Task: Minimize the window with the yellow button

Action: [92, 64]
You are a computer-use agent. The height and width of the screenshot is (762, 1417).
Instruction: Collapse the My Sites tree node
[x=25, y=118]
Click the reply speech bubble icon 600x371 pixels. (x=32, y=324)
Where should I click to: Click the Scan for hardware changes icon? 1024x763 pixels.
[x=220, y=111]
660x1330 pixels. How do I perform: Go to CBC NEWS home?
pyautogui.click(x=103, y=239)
---
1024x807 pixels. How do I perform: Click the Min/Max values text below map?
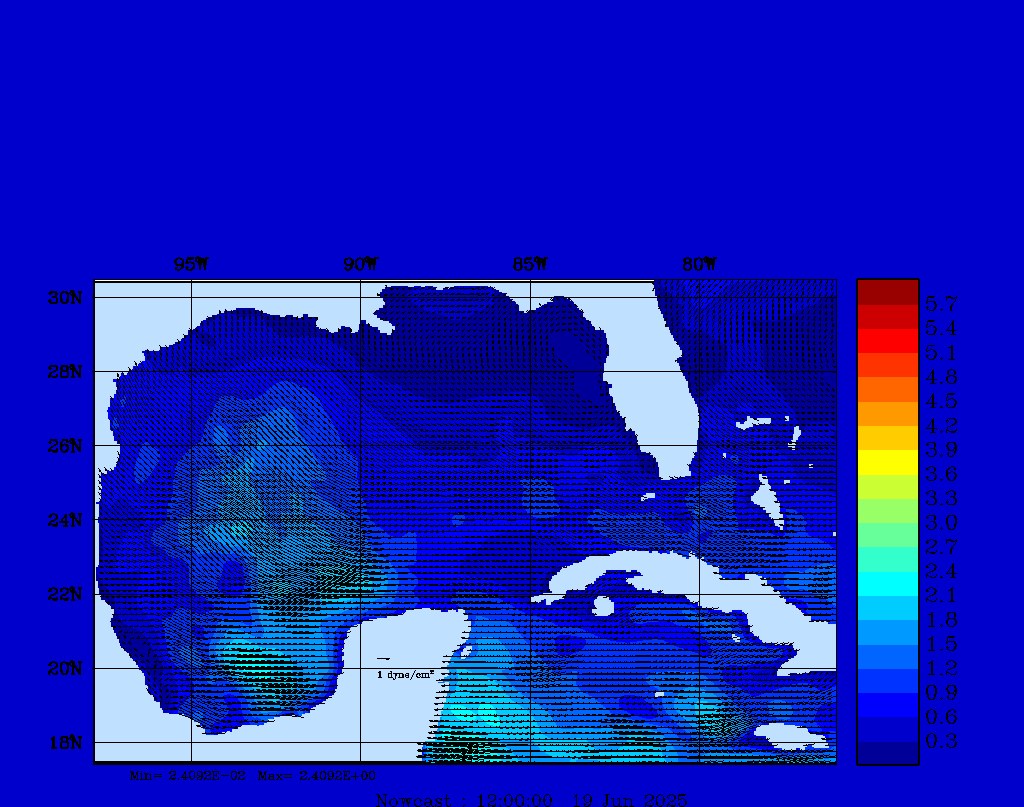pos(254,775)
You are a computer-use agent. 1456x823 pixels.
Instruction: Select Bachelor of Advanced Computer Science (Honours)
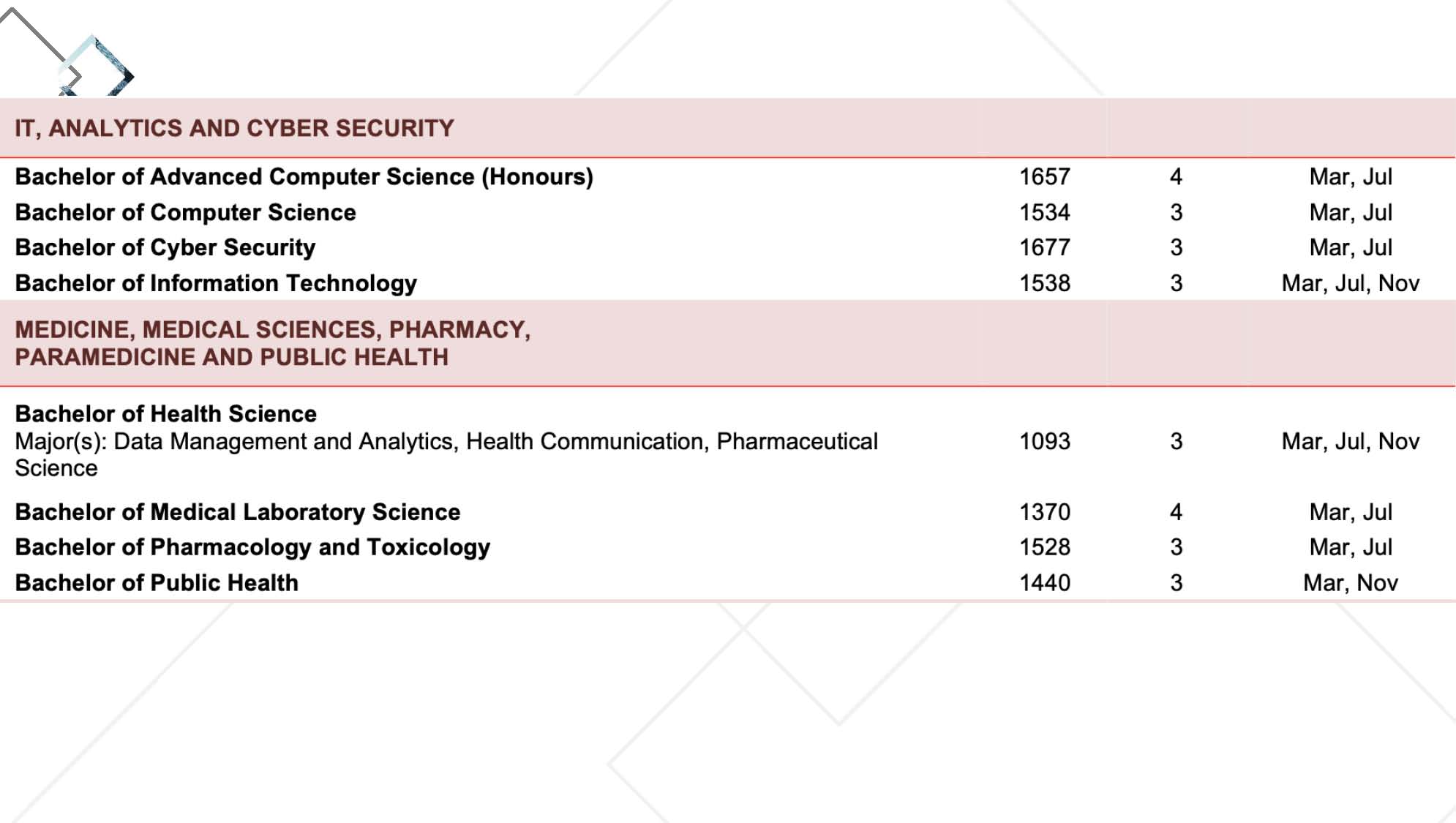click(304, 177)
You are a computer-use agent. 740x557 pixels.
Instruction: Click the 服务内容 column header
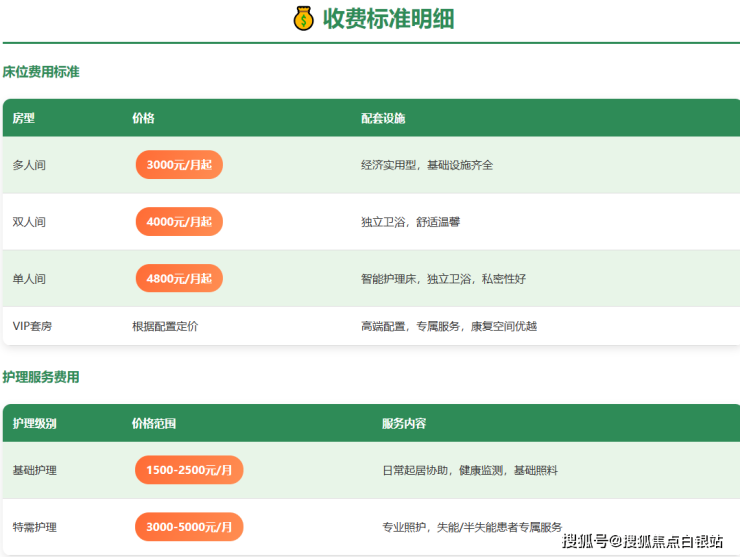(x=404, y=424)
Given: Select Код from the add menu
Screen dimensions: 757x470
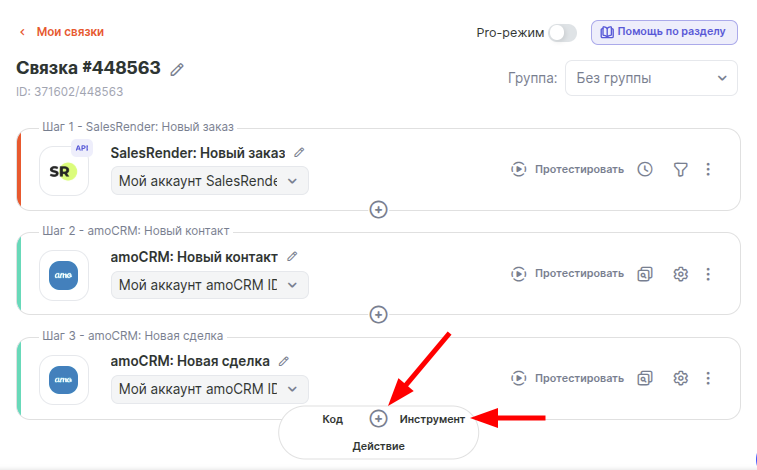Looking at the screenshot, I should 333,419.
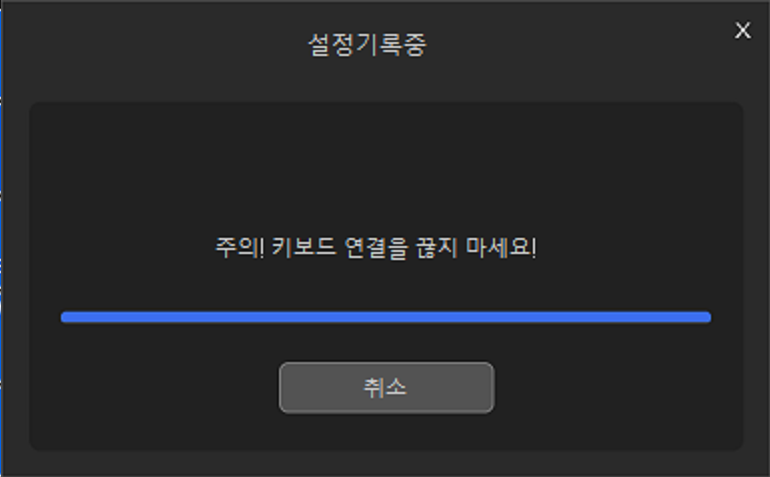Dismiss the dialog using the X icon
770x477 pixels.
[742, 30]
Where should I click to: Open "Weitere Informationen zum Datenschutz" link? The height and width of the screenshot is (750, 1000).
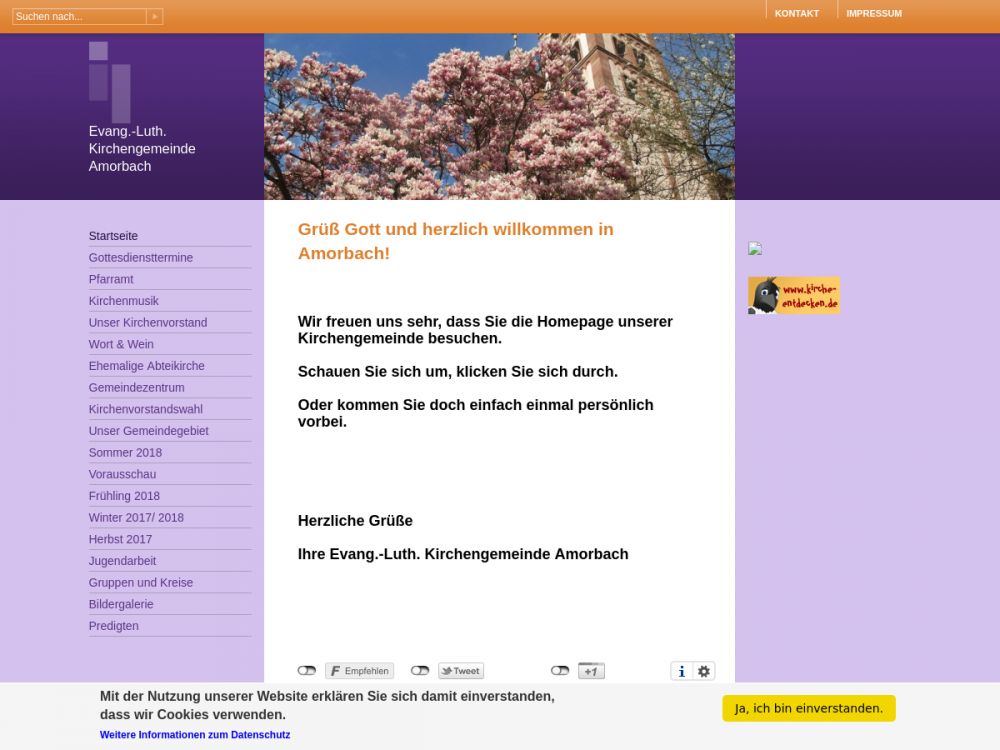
==
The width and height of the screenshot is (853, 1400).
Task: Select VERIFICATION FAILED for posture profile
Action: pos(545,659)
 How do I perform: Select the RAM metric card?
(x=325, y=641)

> [Directions for this task]
Reproduce the entries exactly, from the line with "Instruction: Click the 服务内容 column header" to the line with "Where should I click to: Open", both lines included, keeping no pictures.

> [The answer]
Instruction: Click the 服务内容 column header
(x=404, y=424)
Given: Select Код from the add menu
Screen dimensions: 757x470
Looking at the screenshot, I should 333,419.
Dismiss the dialog using the X icon
770x477 pixels.
[742, 30]
Where should I click to: Open "Weitere Informationen zum Datenschutz" link? The height and width of the screenshot is (750, 1000).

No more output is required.